According to the International Health, Raquetball and Sportsclub Association, Americans spend 2.8 billion dollars a year on gym memberships in order to get exercise. We spend countless hours on treadmills, either running or walking, and not getting anywhere. Hiking is free exercise.  No gym, treadmill, or personal trainer required.  Just throw on some hiking boots and set off down a trail. Maybe the trail leads to a fishing hole, or winds up a hill, or meanders to a waterfall.  Maybe it just loops back to where you started.  No matter what, you will get the blood flowing and inhale some of the fresh air described in #5.  Two for the price of one.  Plus, you get to see all the beauty of nature.  We often overlook the natural wonders that are so close to home– woods, mountains, deserts, streams– whatever the terrain, you are certain to see things that you didn’t know existed in your area.  The world is such a beautiful place, and hiking gives you a chance to actually see and appreciate all that it has to offer.

  1. Camp food

Some say it’s the air, or it’s the exercise, or even cooking over the open flame of a campfire.  Whatever it is, camp food is some of the best food in the world. There’s something about camping that allows you to stuff your face until you are inches away from being grotesquely full without suffering from tremendous guilt.  You can just work it off tomorrow while you’re collecting kindling to start the fire for the next meal.  If you aren’t convinced yet, I have one word for you– s’mores.  ‘Nuff said.

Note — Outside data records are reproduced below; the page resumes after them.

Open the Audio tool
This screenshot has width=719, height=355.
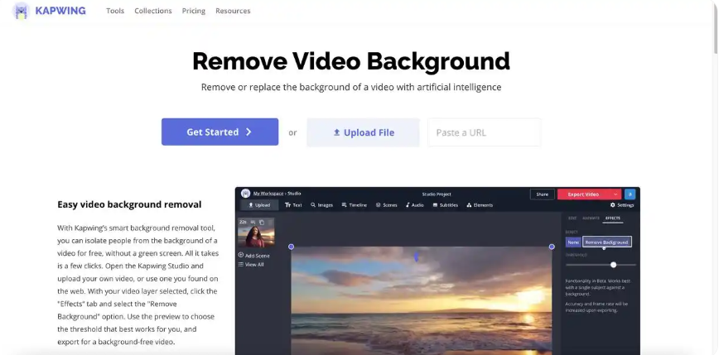click(x=415, y=204)
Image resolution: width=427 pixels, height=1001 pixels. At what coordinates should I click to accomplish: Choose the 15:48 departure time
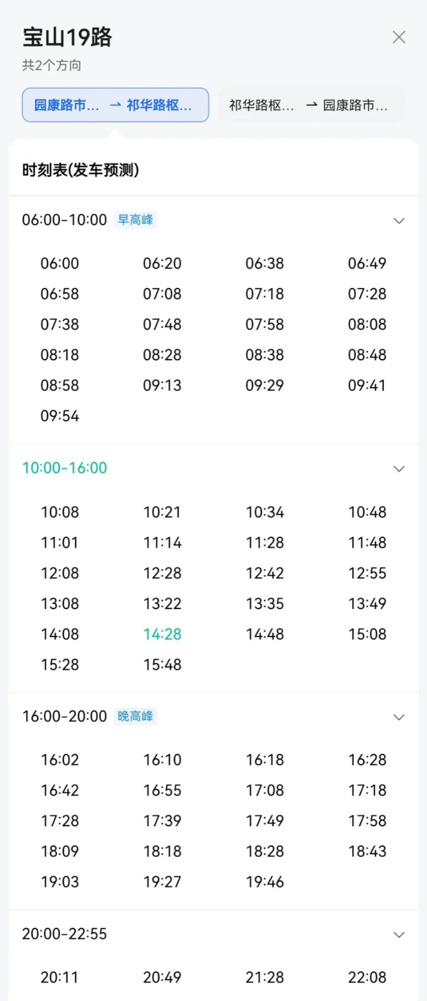tap(162, 664)
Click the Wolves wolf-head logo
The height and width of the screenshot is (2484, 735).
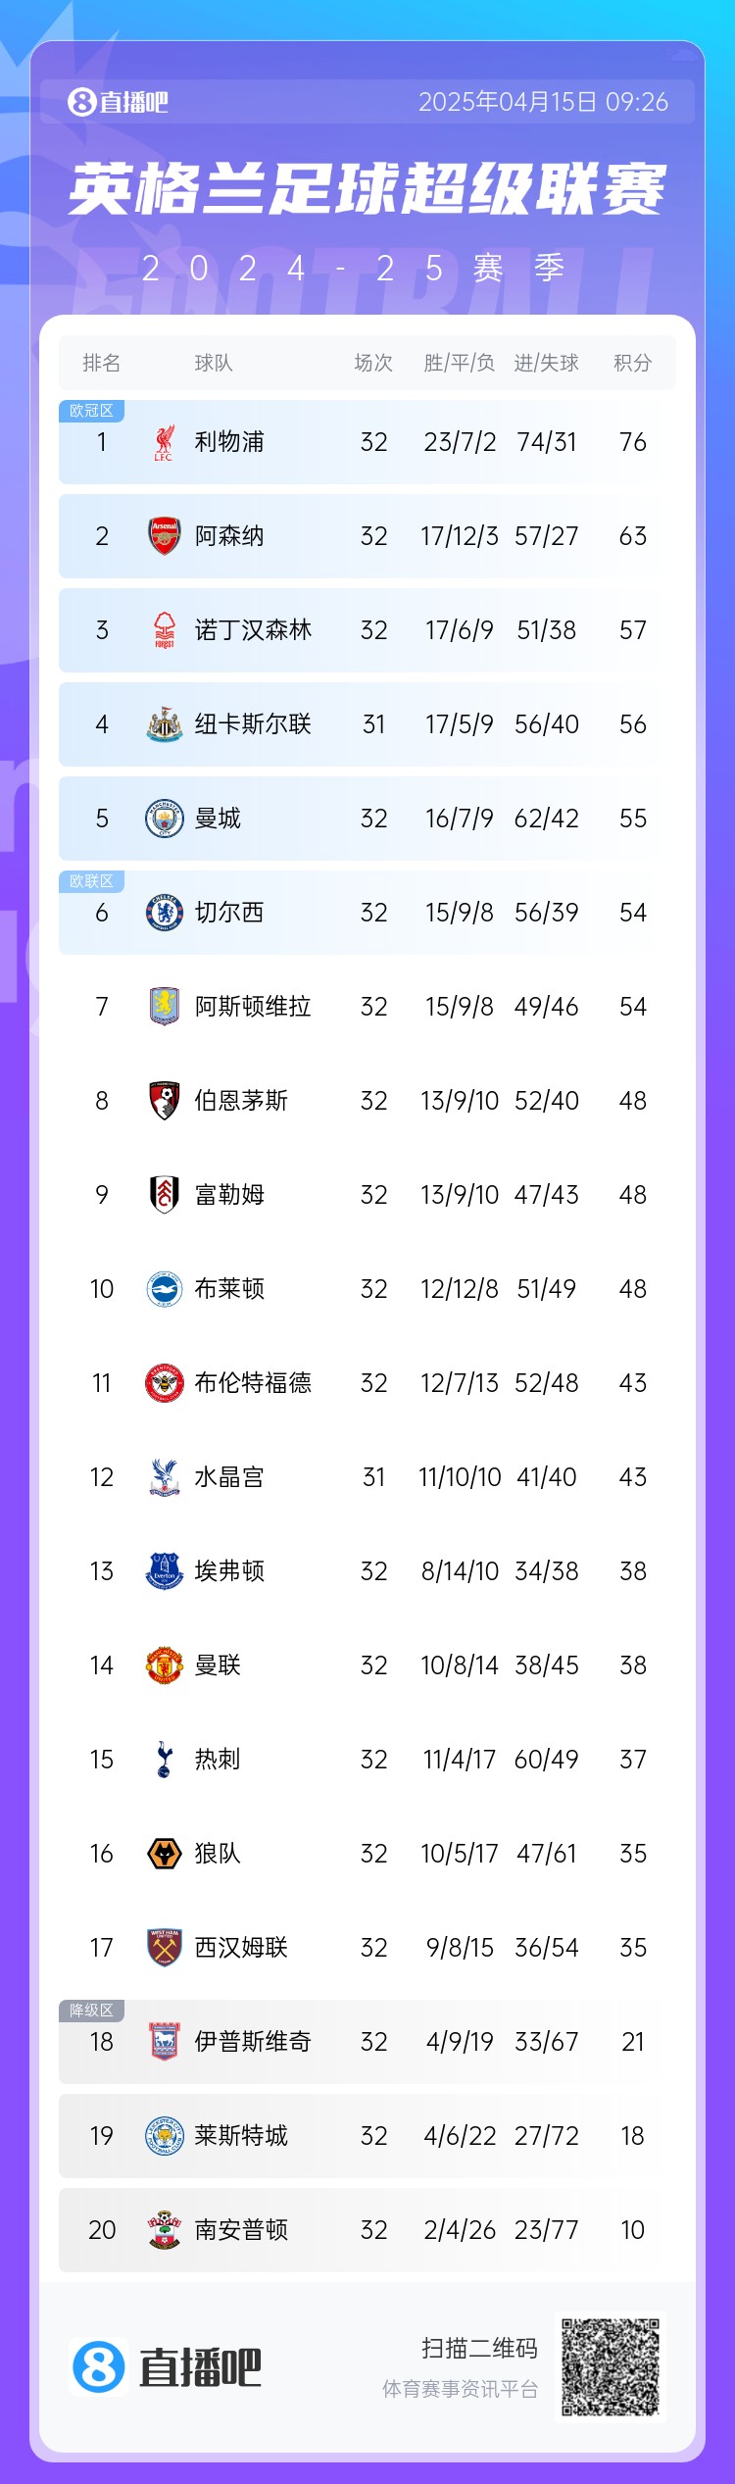click(164, 1854)
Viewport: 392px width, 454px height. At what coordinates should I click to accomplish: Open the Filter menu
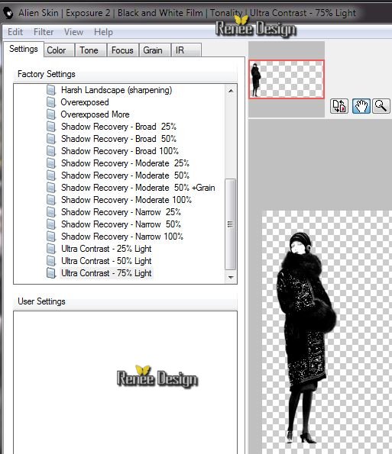coord(44,32)
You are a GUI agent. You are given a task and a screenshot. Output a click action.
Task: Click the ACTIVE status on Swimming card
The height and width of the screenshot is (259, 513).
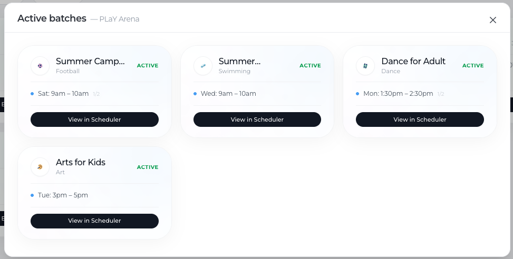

  1. Disconnecting from social media

In this day and age, no one can seem to survive without his or her smart phone.  We must be constantly connected to the internet in order to receive our news, weather, and society updates.  A recent article in Time magazine stated that the average American checks his or her phone 46 times every day.  Camping in a remote location without cell service forces you to disconnect from your screen and reconnect with your surroundings.  You talk to the people you eat with.  You point out the woodpecker high in the evergreen tree to your fellow camper.  You ask them how they like their marshmallows cooked for their s’mores.  You may discuss more serious things, like politics, global warming, or the Common Core.  You may discuss trivial matters, such as why you put the wood in a teepee formation when you build a campfire when your significant other uses a hatch method.  The topic really doesn’t matter.  It’s the fact that you’re having human interaction and building relationships.  This is something we all desperately need to do more often.

  1. Campfires

Campfires have been around since the dawn of time. When cave men discovered fire, the first thing they did was sit around the open flame and stare at it.  We haven’t evolved that much since then!  Sitting around a campfire gives you time to reflect on the day.  You can think about the hike you took and the great food you ate.  More stars are visible in the sky when you are camping than you would be able to see on a clear night in the city or the suburbs; the illuminations from buildings, streetlights, and cars make the stars less vibrant in the sky over populated areas.  But when you’re out in nature, there are very few man made lights to distract from the natural beauty of the night sky.  You may even see your first shooting star! Also, campfires provide the perfect setting for storytelling.  Here is a great way to start a group campfire story:  one person begins the tale with a couple of lines, then each person around the campfire takes a turn and adds a line or two to the plot until it’s finished.  This is a great way to include kids; they often add the funniest things! Campfires can easily last late into the night, because time flies by when you’re relaxing with good company and feeding off one another’s creativity.

All of these aspects of camping will make your relationships richer and your love of nature stronger. Your head will be clearer (as will your lungs from the clean air).  I can also guarantee that when you get home, you will thoroughly appreciate your indoor plumbing!  So go camping this season. The memories and benefits will carry you through the year, until you’re ready to plan your next wilderness adventure!

girls camping at letchworth

My girls on a hike during one of our earliest camping trips.

Life Lessons From My Brother (Who Happens to Have Down’s Syndrome)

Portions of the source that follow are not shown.